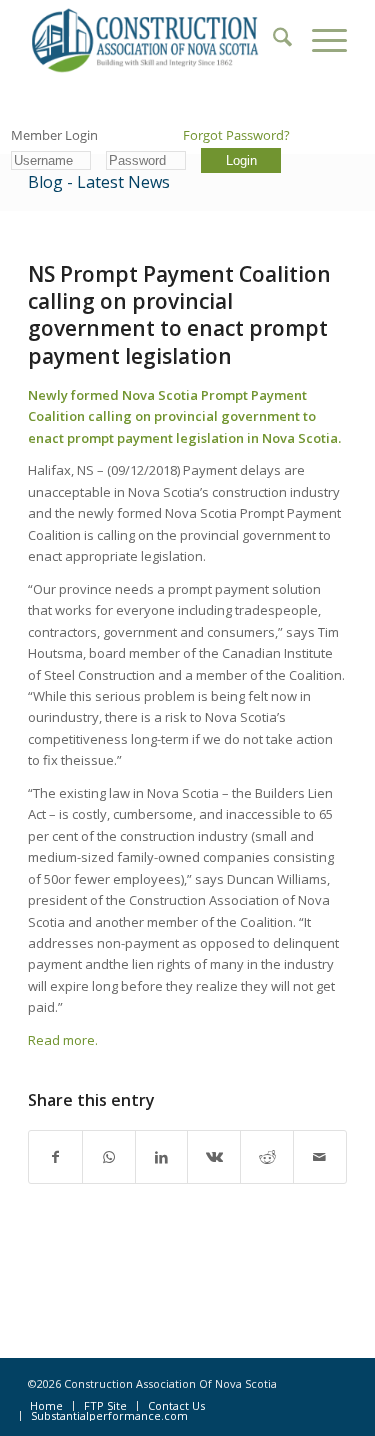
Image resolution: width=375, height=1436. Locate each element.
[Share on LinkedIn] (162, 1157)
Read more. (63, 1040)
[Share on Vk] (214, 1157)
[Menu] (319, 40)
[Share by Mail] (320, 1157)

## ASSIGNED TASK
The records above should be reproduced exactly, with the pictures omitted.

## WRITTEN REPLY
Image resolution: width=375, height=1436. Locate each element.
[Share on LinkedIn] (162, 1157)
Read more. (63, 1040)
[Share on Vk] (214, 1157)
[Menu] (319, 40)
[Share by Mail] (320, 1157)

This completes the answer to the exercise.